━━━ Given text
The authenticity that Ellen brought to her relationships with students—and that they gave her in return—helped nourish her, despite the exhaustion and frustration she felt. Her meditation practice fostered that emotional openness, helped her not to be engulfed by the pain of her students, and taught her how to return to a place of steadiness in those times she did get overwhelmed. Like Ellen, we can be compassionate while also strong; understanding while also savvy. Healthy boundaries require balance.
While we discussed the importance of healthy boundaries in close relationships throughout section 2, here we will go on to explore how we can be more skillful with compassion and empathy when it comes to challenging relationships and groups of people that we may not know intimately.
We see that compassion is not just a feeling but a skill that can be learned and applied in our lives in surprising ways. While we typically think of this skill as benefiting others, compassion can also be thought of as an attitude toward living, one that fosters self-care. As I’ve mentioned before, there’s a strong link between compassion and both physical and mental health. When we act compassionately, our vagal tone—or the neural connection between the brain, heart, and other organs—increases. This, in turn, leads to the release of oxytocin, the feel-good neuropeptide that calms the sympathetic nervous system, including the fight-or-flight—that is, fear—response. As a result, our heart rates and blood pressures drop, inflammation is reduced, our immune systems are strengthened, we’re less prone to stress—and we may even live longe
r. Researchers have actually proven that strong social relationships predict a 50 percent increased chance of longevity. What’s more, the greatest advantages come not from receiving love but from offering it to others.
Until we can relate to our own pain with kindness and acceptance, we’re more likely to defend ourselves against the pain of others. This self-defense may mean we shut down when we perceive others are in need, acting out of a self-protective impulse to numb ourselves to any pain at all.
━━━━━━
━━━ Data under study
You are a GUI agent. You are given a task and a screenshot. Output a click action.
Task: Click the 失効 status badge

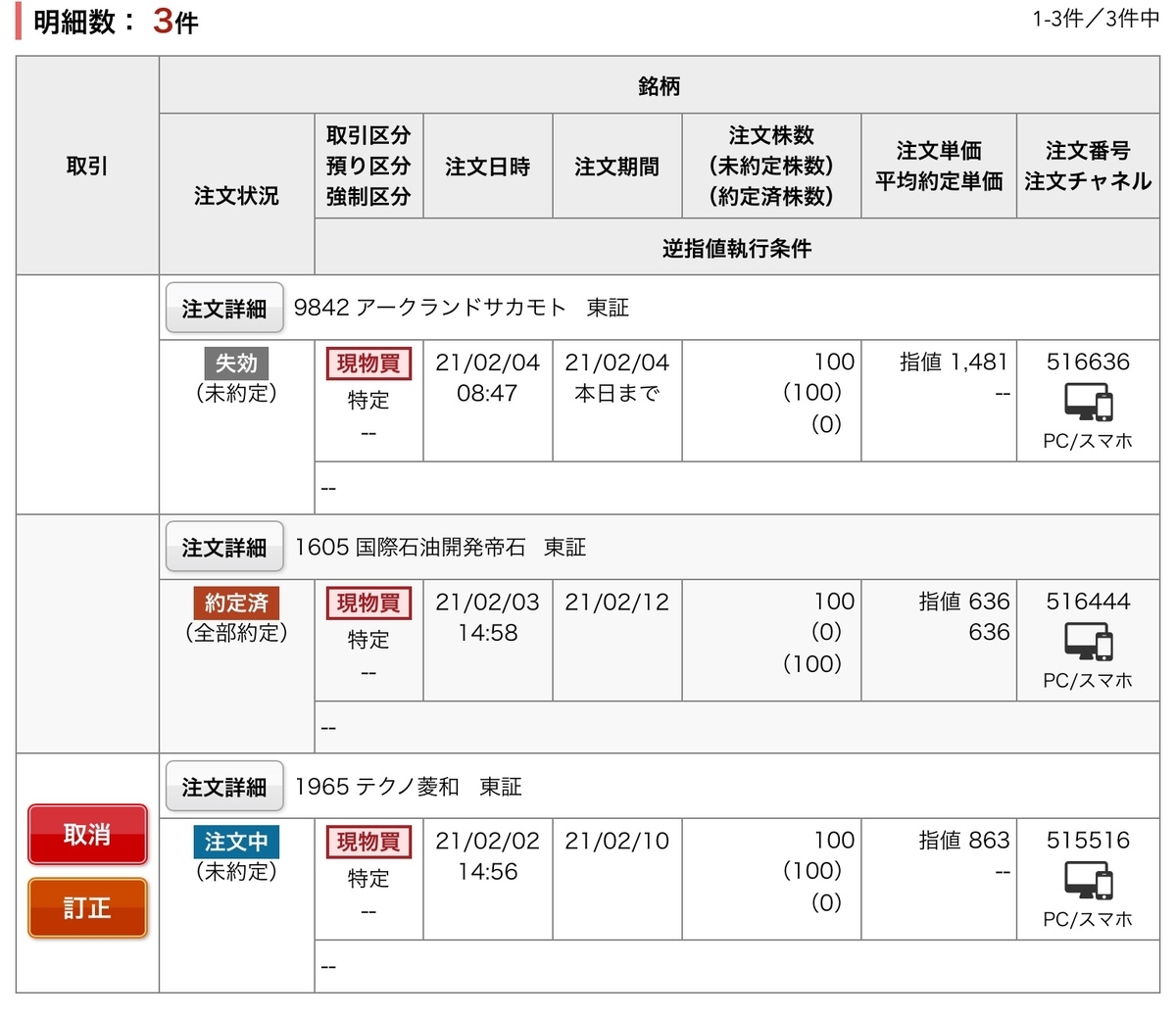pyautogui.click(x=236, y=363)
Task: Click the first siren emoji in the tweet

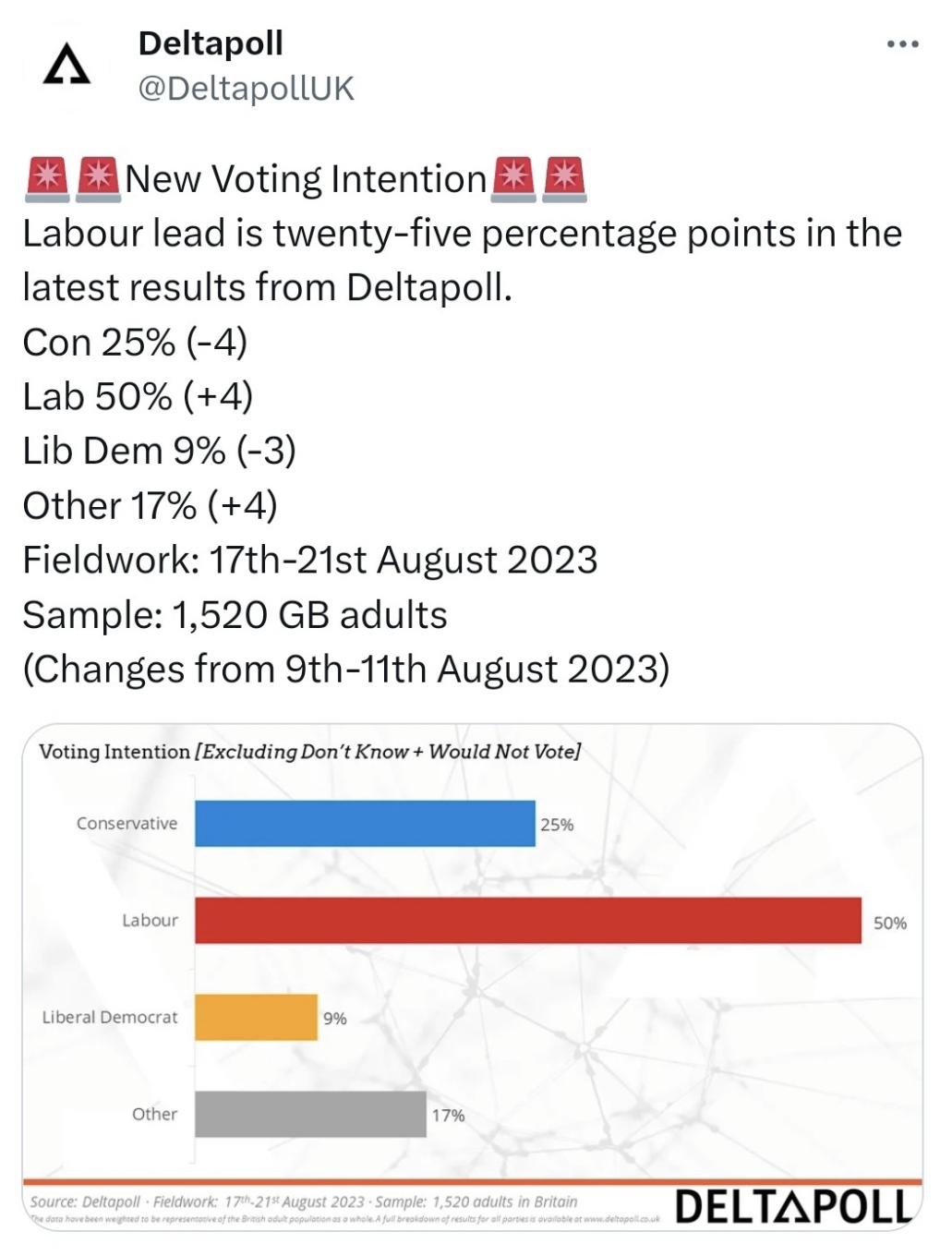Action: pos(47,179)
━━━━━━
Work instruction 1
In the passage about compassion, what do researchers say strong social relationships predict?
Work instruction 2
Carry on the passage about compassion and boundaries, picking up after its final sentence.

Exercise answer 1
A 50 percent increased chance of longevity.

Exercise answer 2
Or perhaps we do, in fact, engage with the pain of others, but are inclined to offer support out of a desire to receive validation, praise, or love to soothe our own pain. If we turn away from our own pain, we may find ourselves projecting this aversion onto others, seeing them as somehow inadequate for being in a troubled situation. And, paradoxically, when we truly allow ourselves to feel our own pain, over time it comes to seem less personal. We start to recognize that what we’ve perceived as our pain is, at a deeper level, the pain inherent in human existence. In fact, it is awareness of both our shared pain and our longing for happiness that links us to other people and helps us to turn toward them with compassion.
Kevin Berrill, a clinical social worker and bereavement counselor who teaches mindfulness to oncology patients and their families, says that he’s able to sense the difference between empathy and compassion in himself when working with clients. “I’m aware that I’m best able to serve when I’m in a compassionate place,” he says, noting that, over the course of his career, there’s been a shift from a tendency to feel another’s pain to simply be present with it. “I love my work the most when I’m in that state of flow. I don’t try to offer solutions or fix anything prematurely. I feel calm and peaceful and fully engaged. I can hold another’s pain without drowning in it,” he explains, adding that he can go through a wrenching session and come out feeling awake and alive. Berrill attributes the movement from empathy toward compassion to his own practice of mindfulness. And, he says, “When I’m in that place of compassion, I feel a deep sense of kinship and affection for the people I’m working with. I find myself loving them.”